TO DO: Copy out exactly the lines from the one containing "This screenshot has width=644, height=966." to the end of the records below, both included, and nothing else.

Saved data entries
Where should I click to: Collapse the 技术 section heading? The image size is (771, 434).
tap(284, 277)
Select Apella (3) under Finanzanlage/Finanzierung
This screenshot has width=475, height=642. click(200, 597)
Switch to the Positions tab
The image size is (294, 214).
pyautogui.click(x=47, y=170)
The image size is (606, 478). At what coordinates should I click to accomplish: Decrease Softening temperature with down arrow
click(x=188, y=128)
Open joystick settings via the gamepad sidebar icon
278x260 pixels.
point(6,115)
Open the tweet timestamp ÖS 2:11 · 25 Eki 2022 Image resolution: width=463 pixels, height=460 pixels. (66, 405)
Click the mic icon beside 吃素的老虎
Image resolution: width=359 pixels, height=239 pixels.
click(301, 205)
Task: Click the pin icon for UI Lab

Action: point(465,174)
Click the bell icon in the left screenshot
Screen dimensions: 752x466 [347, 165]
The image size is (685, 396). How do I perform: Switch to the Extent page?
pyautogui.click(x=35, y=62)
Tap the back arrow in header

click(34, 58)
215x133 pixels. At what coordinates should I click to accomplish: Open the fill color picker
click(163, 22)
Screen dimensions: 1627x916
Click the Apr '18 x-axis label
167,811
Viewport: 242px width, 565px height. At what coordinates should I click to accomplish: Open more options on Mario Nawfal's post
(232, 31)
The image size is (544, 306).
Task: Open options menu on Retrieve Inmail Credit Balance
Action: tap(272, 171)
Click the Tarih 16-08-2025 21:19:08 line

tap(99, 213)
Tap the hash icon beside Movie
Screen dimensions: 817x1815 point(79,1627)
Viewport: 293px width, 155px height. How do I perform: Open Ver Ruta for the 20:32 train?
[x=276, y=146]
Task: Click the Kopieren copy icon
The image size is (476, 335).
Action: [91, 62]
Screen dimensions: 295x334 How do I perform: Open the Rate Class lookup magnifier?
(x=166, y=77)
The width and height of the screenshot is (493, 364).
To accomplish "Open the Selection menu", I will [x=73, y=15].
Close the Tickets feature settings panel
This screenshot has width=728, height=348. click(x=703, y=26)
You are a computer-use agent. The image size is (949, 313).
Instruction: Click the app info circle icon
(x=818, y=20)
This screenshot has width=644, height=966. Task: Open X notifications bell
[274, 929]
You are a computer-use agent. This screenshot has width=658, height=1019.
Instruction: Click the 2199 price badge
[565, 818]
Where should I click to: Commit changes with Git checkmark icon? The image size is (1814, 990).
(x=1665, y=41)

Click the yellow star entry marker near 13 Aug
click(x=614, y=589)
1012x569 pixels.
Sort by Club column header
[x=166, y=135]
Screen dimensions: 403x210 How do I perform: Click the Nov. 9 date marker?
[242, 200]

REPLY TO THE EXERCISE:
This screenshot has width=644, height=966. Task: Open X notifications bell
[274, 929]
You are a computer-use agent. This screenshot has width=658, height=1019.
Instruction: Click the 2199 price badge
[565, 818]
Where should I click to: Commit changes with Git checkmark icon? The image size is (1814, 990).
(x=1665, y=41)

Click the yellow star entry marker near 13 Aug
click(x=614, y=589)
1012x569 pixels.
Sort by Club column header
[x=166, y=135]
Screen dimensions: 403x210 How do I perform: Click the Nov. 9 date marker?
[242, 200]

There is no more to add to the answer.